For Leon and her family of seven, the unexpected hurdles started the moment they crossed the tunnel into Windsor Sept. 28, her son Miguel Morales said.

Morales thought his family would be waved through the border, fill out some quick forms and soon thereafter be allowed to start working legally and living freely.

Instead, he said, they were held up 23 hours at the tunnel and given stern warnings by two border guards as their documentation was processed.

“Don't get any hopes,” Morales said a guard had told them. “There is nothing for you here.”

He said another guard cautioned, “As soon as they say you're not allowed to be here, I'm going to go there myself and I'm going to arrest you.”

Until they get the OK from immigration, they can't work. As the harsh realities begin to set in, Morales said he sometimes questions the family's decision to move here, especially now that there's the threat of being denied legal status here and the possibility of ending up back in Mexico, where they have not lived for a decade.

Immigration officials say “economic refugees” leaving Mexico's poverty to work illegally in the U.S. have just a 13 per cent chance of success gaining status in Canada as refugees. “I feel like, 'Oh my God, this is a big mistake,' Morales said. “And I was thinking, this is a lie from the people that said this is good.”

But, most of the time Morales said he tries to stay positive.

“It's too late to point fingers,” he said.

For now, he's just thankful that his family is together and safe.

His family has met with representatives of Windsor social services, who outlined a long to-do checklist ranging from medical exams, to paperwork, to English classes and enrolling kids in school.

Much of that list is completed. Morales said the family is now renting a house downtown. It's sparsely furnished, with air mattresses and a microwave paid for with benefits they are receiving through social services — another unexpected surprise.

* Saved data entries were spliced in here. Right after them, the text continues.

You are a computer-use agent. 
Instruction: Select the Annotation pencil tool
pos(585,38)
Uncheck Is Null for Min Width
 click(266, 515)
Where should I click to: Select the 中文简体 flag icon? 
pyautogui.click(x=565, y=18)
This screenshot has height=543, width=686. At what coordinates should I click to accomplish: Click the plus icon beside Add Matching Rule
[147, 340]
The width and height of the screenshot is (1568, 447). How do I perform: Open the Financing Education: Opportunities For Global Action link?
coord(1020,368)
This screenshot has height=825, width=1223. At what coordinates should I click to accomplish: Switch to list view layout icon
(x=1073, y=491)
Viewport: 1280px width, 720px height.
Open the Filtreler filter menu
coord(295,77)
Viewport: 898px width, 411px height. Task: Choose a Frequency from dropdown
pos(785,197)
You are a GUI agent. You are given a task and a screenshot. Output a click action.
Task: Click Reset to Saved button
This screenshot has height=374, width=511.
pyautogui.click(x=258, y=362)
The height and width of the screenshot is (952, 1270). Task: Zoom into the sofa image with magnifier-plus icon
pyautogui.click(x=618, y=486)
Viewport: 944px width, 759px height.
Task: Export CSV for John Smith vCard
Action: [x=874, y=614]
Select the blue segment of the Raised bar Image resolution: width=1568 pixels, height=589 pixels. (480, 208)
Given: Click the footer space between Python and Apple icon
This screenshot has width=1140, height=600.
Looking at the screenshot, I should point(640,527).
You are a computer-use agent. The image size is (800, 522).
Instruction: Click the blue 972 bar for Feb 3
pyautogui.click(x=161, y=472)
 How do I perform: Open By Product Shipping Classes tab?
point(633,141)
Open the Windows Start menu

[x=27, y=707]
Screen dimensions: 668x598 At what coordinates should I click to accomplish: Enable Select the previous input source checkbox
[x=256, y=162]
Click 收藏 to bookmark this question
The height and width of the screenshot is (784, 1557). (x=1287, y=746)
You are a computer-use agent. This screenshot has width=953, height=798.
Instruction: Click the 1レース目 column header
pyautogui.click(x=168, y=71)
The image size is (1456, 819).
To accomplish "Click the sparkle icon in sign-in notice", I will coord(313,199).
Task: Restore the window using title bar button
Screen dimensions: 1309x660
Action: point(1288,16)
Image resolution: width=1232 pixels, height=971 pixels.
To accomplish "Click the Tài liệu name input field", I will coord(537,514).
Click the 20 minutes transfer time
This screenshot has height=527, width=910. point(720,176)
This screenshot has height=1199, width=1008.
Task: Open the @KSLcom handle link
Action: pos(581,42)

“We were not thinking this way like OK we go there as refugees and people going to pay for our health and our food and everything, we never saw it that way,” said Morales, who worked in a flower nursery for many years in Florida. “We were thinking OK we go there for working, not for taking money from the city. Definitely that was not our purpose.”

His niece, Mariela Valdez, said she has had two job offers to work as a housekeeper at two local motels. Like her uncle, she's eager to start working. But for now, they simply wait for the permission to do so.